(Given records Opens)
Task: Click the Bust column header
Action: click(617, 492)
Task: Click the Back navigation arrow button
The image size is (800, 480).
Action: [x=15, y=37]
(Given records Closes)
## Your goal
When you reach the line that holds "Task: Click the Back navigation arrow button", please copy it and every line after it through the end of the listing, exactly and with no other lines.

## Your solution
Task: Click the Back navigation arrow button
The image size is (800, 480).
Action: [x=15, y=37]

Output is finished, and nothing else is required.